El Tribunal Constitucional explica que, si bien las comunidades autónomas si ostentan capacidad para regular e incluso prohibir los espectáculos públicos, el Gobierno catalán ha "menoscabado" la competencia del Estado en relación con la tauromaquia. Se trata de un asunto de "preservación del patrimonio cultural común", tarea exclusiva de la Administración Central que se habría encomendado aquel tripartito que abolió los toros sin escuchar al resto del país.

El Tribunal encuadra la ley recurrida tanto en el ámbito de la protección de los animales como en el de la regulación de los espectáculos públicos. Ambos competen al Gobierno catalán, pero su ejercicio ha de "cohonestarse" con lo que la Constitución reserva al Estado. "No cabe duda", asegura el Tribunal, de que la región tiene potestad en materia de espectáculos, por ejemplo, la de "prohibir determinado tipo de espectáculo por razones vinculadas a la protección animal", pero las reservadas al Estado "no pueden verse perturbadas o menoscabadas".

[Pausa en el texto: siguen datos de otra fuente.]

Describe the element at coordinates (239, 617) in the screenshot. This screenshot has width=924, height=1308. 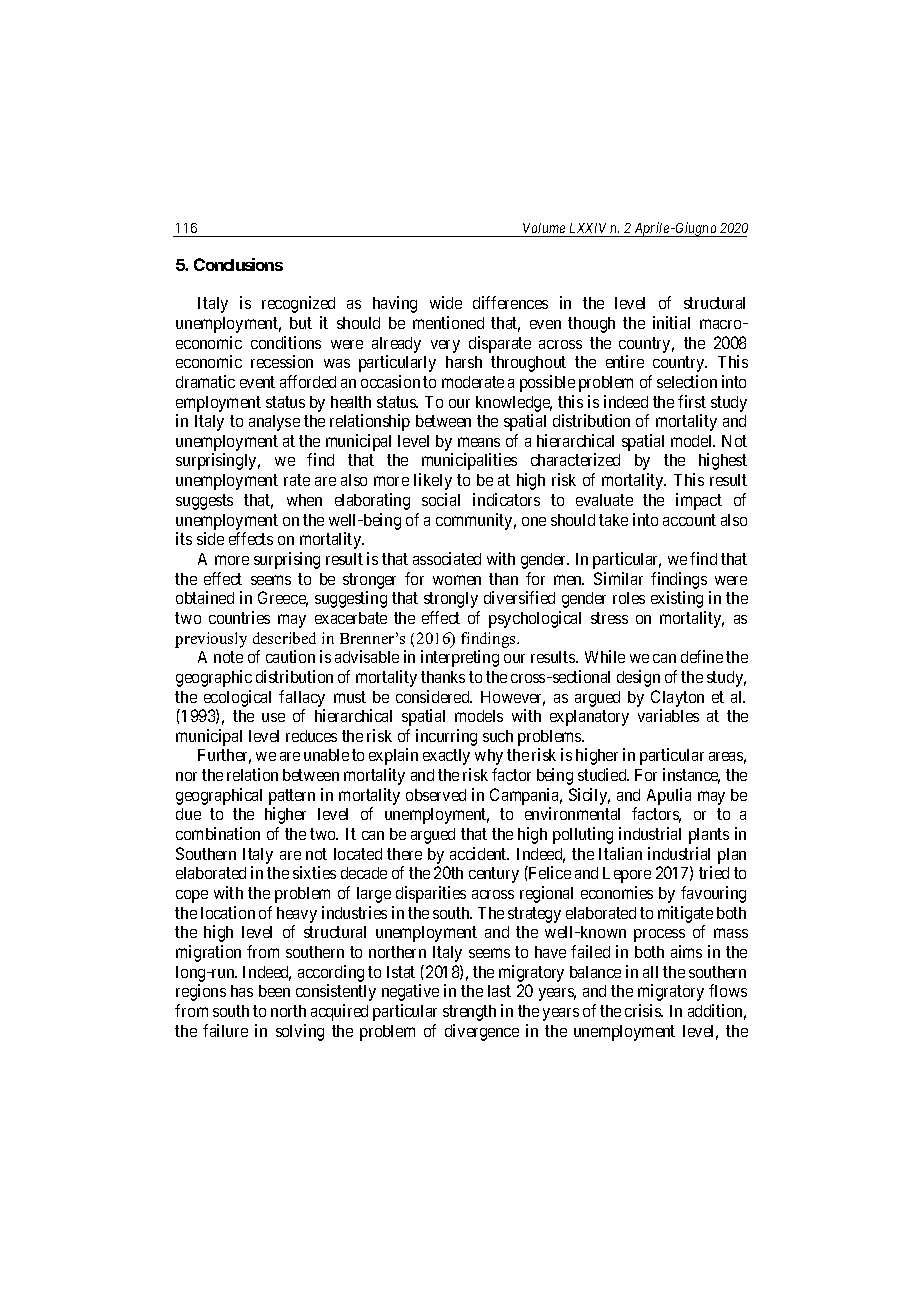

La doctrina constitucional ha señalado que al Estado corresponde la "preservación del patrimonio cultural común". El Tribunal señala el hecho "incontrovertido" de que "la tauromaquia tiene una indudable presencia en la realidad social de nuestro país". Además, explica que las corridas de toros "son una actividad con múltiples facetas o aspectos que explican la concurrencia de competencias estatales y autonómicas en su regulación" dado "su complejo carácter como fenómeno histórico, cultural, social, artístico, económico y empresarial". Como "una expresión más de carácter cultural", las corridas de toros "pueden formar parte del patrimonio cultural común que permite una intervención del Estado dirigida a su preservación".

La sentencia recuerda que la dimensión cultural de las corridas de toros, presente en la ley desde 1991, se ha potenciado con la aprobación por parte del Gobierno del Partido Popular de dos leyes en 2013 7 1015: para la regulación de la Tauromaquia y para la salvaguardia del Patrimonio Cultural Inmaterial. Estas dos últimas normas expresan una actuación legislativa "dirigida específicamente a la preservación de la manifestación que son las corridas de toros".

La sentencia explica también que el deber constitucional que los poderes públicos tienen de "garantizar la conservación y promover el enriquecimiento del patrimonio cultural". De hecho, los magistrados continúan con un alegato por la unidad: "El respeto y la protección de la diversidad cultural ‘de los pueblos de España’ que deriva de la Constitución, y que no es sino manifestación de la diversidad propia de nuestro Estado, parte precisamente de la imposibilidad de prohibir, en una parte del territorio español, una celebración, festejo, o en general, una manifestación de una arraigada tradición cultural -si su contenido no es ilícito o no atenta contra otros derechos fundamentales-". Se trata "de garantizar que aquellas tradiciones implantadas a nivel nacional se vean complementadas y enriquecidas con las tradiciones y culturas propias de las regiones".